Pixel coordinate grounding data
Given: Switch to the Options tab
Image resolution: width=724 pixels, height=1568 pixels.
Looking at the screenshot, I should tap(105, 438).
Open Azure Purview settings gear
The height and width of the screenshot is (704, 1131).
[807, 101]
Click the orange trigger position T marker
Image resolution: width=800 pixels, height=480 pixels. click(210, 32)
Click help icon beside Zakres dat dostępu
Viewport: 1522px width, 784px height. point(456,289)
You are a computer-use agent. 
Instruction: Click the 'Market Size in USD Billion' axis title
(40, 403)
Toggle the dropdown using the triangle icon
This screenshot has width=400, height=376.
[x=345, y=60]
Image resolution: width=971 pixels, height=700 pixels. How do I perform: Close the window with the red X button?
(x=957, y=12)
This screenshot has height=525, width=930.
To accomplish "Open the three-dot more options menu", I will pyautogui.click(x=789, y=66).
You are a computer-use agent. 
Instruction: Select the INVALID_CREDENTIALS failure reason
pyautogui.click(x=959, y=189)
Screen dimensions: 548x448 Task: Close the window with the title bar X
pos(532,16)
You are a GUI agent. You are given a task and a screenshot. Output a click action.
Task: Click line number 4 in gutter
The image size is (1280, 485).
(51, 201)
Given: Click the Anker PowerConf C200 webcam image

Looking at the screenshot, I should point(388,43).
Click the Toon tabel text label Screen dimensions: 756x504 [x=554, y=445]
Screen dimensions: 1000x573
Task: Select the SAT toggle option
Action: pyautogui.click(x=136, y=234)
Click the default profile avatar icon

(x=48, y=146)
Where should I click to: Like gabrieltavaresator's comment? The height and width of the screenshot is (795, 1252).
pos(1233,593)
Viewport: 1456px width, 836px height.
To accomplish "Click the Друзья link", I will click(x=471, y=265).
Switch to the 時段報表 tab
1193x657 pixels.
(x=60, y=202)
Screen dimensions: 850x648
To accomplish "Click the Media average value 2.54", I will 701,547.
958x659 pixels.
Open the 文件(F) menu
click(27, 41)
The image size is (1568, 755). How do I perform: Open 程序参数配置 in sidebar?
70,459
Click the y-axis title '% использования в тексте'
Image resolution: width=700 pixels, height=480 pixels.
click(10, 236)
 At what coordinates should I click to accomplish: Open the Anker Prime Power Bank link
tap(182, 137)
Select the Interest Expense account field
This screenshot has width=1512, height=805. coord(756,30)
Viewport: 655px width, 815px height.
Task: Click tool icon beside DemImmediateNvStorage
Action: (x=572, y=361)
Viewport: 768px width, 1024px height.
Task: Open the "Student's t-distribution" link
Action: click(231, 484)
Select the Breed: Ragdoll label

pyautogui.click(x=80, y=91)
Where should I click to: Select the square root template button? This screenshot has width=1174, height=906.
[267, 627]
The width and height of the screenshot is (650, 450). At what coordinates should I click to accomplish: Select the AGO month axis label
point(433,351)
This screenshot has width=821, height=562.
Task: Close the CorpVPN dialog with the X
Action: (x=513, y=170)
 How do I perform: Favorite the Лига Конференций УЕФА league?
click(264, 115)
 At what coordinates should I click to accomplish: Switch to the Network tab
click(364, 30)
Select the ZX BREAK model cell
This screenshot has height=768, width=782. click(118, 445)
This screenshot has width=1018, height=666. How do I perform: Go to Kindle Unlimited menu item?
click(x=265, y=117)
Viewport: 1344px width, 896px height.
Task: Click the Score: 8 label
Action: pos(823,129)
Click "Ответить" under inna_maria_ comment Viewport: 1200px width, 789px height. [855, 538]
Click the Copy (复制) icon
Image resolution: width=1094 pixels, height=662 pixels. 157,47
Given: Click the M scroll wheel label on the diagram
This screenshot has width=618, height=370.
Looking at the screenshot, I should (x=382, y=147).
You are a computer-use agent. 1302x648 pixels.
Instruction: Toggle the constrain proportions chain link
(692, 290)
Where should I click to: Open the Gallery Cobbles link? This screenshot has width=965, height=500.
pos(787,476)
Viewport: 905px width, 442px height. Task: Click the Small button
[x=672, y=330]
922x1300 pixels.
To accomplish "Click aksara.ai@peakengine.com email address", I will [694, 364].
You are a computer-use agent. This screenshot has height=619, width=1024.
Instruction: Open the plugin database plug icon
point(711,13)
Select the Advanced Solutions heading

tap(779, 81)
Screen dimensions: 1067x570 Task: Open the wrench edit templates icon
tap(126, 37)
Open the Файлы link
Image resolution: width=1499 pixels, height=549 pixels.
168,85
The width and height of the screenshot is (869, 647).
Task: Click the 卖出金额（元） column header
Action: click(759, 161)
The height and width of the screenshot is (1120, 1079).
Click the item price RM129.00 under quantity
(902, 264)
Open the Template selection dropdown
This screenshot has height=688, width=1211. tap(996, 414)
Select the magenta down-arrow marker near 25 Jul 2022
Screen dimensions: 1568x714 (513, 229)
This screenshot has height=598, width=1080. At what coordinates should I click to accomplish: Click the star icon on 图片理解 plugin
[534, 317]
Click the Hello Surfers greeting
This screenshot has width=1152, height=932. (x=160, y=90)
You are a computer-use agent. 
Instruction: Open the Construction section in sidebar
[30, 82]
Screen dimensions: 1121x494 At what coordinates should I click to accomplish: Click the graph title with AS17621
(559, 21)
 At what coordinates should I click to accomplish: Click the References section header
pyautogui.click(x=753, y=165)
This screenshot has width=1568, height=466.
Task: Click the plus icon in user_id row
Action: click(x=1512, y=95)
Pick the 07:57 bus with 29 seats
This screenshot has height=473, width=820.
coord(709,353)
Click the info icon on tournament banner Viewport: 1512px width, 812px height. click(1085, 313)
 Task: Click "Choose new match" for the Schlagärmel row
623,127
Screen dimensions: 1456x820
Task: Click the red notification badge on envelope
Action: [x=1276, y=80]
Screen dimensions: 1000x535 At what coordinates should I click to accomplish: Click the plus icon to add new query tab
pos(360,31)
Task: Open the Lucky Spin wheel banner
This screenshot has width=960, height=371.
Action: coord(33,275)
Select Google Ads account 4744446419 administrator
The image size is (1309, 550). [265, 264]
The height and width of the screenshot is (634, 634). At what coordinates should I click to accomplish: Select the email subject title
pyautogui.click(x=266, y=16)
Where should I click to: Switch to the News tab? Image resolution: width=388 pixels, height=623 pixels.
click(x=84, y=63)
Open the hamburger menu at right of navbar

Task objective
All of the data above should be set down again exactly.

Answer section
Given: Switch to the Options tab
Image resolution: width=724 pixels, height=1568 pixels.
Looking at the screenshot, I should tap(105, 438).
Open Azure Purview settings gear
The height and width of the screenshot is (704, 1131).
[807, 101]
Click the orange trigger position T marker
Image resolution: width=800 pixels, height=480 pixels. click(210, 32)
Click help icon beside Zakres dat dostępu
Viewport: 1522px width, 784px height. point(456,289)
You are a computer-use agent. 
Instruction: Click the 'Market Size in USD Billion' axis title
(40, 403)
Toggle the dropdown using the triangle icon
This screenshot has width=400, height=376.
[x=345, y=60]
Image resolution: width=971 pixels, height=700 pixels. How do I perform: Close the window with the red X button?
(x=957, y=12)
This screenshot has height=525, width=930.
To accomplish "Open the three-dot more options menu", I will pyautogui.click(x=789, y=66).
You are a computer-use agent. 
Instruction: Select the INVALID_CREDENTIALS failure reason
pyautogui.click(x=959, y=189)
Screen dimensions: 548x448 Task: Close the window with the title bar X
pos(532,16)
You are a GUI agent. You are given a task and a screenshot. Output a click action.
Task: Click line number 4 in gutter
The image size is (1280, 485).
(51, 201)
Given: Click the Anker PowerConf C200 webcam image

Looking at the screenshot, I should point(388,43).
Click the Toon tabel text label Screen dimensions: 756x504 [x=554, y=445]
Screen dimensions: 1000x573
Task: Select the SAT toggle option
Action: pyautogui.click(x=136, y=234)
Click the default profile avatar icon

(x=48, y=146)
Where should I click to: Like gabrieltavaresator's comment? The height and width of the screenshot is (795, 1252).
pos(1233,593)
Viewport: 1456px width, 836px height.
To accomplish "Click the Друзья link", I will click(x=471, y=265).
Switch to the 時段報表 tab
1193x657 pixels.
(x=60, y=202)
Screen dimensions: 850x648
To accomplish "Click the Media average value 2.54", I will 701,547.
958x659 pixels.
Open the 文件(F) menu
click(27, 41)
The image size is (1568, 755). How do I perform: Open 程序参数配置 in sidebar?
70,459
Click the y-axis title '% использования в тексте'
Image resolution: width=700 pixels, height=480 pixels.
click(10, 236)
 At what coordinates should I click to accomplish: Open the Anker Prime Power Bank link
tap(182, 137)
Select the Interest Expense account field
This screenshot has width=1512, height=805. coord(756,30)
Viewport: 655px width, 815px height.
Task: Click tool icon beside DemImmediateNvStorage
Action: (x=572, y=361)
Viewport: 768px width, 1024px height.
Task: Open the "Student's t-distribution" link
Action: click(231, 484)
Select the Breed: Ragdoll label

pyautogui.click(x=80, y=91)
Where should I click to: Select the square root template button? This screenshot has width=1174, height=906.
[267, 627]
The width and height of the screenshot is (650, 450). At what coordinates should I click to accomplish: Select the AGO month axis label
point(433,351)
This screenshot has width=821, height=562.
Task: Close the CorpVPN dialog with the X
Action: (x=513, y=170)
 How do I perform: Favorite the Лига Конференций УЕФА league?
click(264, 115)
 At what coordinates should I click to accomplish: Switch to the Network tab
click(364, 30)
Select the ZX BREAK model cell
This screenshot has height=768, width=782. click(118, 445)
This screenshot has width=1018, height=666. How do I perform: Go to Kindle Unlimited menu item?
click(x=265, y=117)
Viewport: 1344px width, 896px height.
Task: Click the Score: 8 label
Action: pos(823,129)
Click "Ответить" under inna_maria_ comment Viewport: 1200px width, 789px height. [855, 538]
Click the Copy (复制) icon
Image resolution: width=1094 pixels, height=662 pixels. 157,47
Given: Click the M scroll wheel label on the diagram
This screenshot has width=618, height=370.
Looking at the screenshot, I should (x=382, y=147).
You are a computer-use agent. 1302x648 pixels.
Instruction: Toggle the constrain proportions chain link
(692, 290)
Where should I click to: Open the Gallery Cobbles link? This screenshot has width=965, height=500.
pos(787,476)
Viewport: 905px width, 442px height. Task: Click the Small button
[x=672, y=330]
922x1300 pixels.
To accomplish "Click aksara.ai@peakengine.com email address", I will [694, 364].
You are a computer-use agent. This screenshot has height=619, width=1024.
Instruction: Open the plugin database plug icon
point(711,13)
Select the Advanced Solutions heading

tap(779, 81)
Screen dimensions: 1067x570 Task: Open the wrench edit templates icon
tap(126, 37)
Open the Файлы link
Image resolution: width=1499 pixels, height=549 pixels.
168,85
The width and height of the screenshot is (869, 647).
Task: Click the 卖出金额（元） column header
Action: click(759, 161)
The height and width of the screenshot is (1120, 1079).
Click the item price RM129.00 under quantity
(902, 264)
Open the Template selection dropdown
This screenshot has height=688, width=1211. tap(996, 414)
Select the magenta down-arrow marker near 25 Jul 2022
Screen dimensions: 1568x714 (513, 229)
This screenshot has height=598, width=1080. At what coordinates should I click to accomplish: Click the star icon on 图片理解 plugin
[534, 317]
Click the Hello Surfers greeting
This screenshot has width=1152, height=932. (x=160, y=90)
You are a computer-use agent. 
Instruction: Open the Construction section in sidebar
[30, 82]
Screen dimensions: 1121x494 At what coordinates should I click to accomplish: Click the graph title with AS17621
(559, 21)
 At what coordinates should I click to accomplish: Click the References section header
pyautogui.click(x=753, y=165)
This screenshot has width=1568, height=466.
Task: Click the plus icon in user_id row
Action: click(x=1512, y=95)
Pick the 07:57 bus with 29 seats
This screenshot has height=473, width=820.
coord(709,353)
Click the info icon on tournament banner Viewport: 1512px width, 812px height. click(1085, 313)
 Task: Click "Choose new match" for the Schlagärmel row
623,127
Screen dimensions: 1456x820
Task: Click the red notification badge on envelope
Action: [x=1276, y=80]
Screen dimensions: 1000x535 At what coordinates should I click to accomplish: Click the plus icon to add new query tab
pos(360,31)
Task: Open the Lucky Spin wheel banner
This screenshot has width=960, height=371.
Action: coord(33,275)
Select Google Ads account 4744446419 administrator
The image size is (1309, 550). [265, 264]
The height and width of the screenshot is (634, 634). At what coordinates should I click to accomplish: Select the email subject title
pyautogui.click(x=266, y=16)
Where should I click to: Switch to the News tab? Image resolution: width=388 pixels, height=623 pixels.
click(x=84, y=63)
Open the hamburger menu at right of navbar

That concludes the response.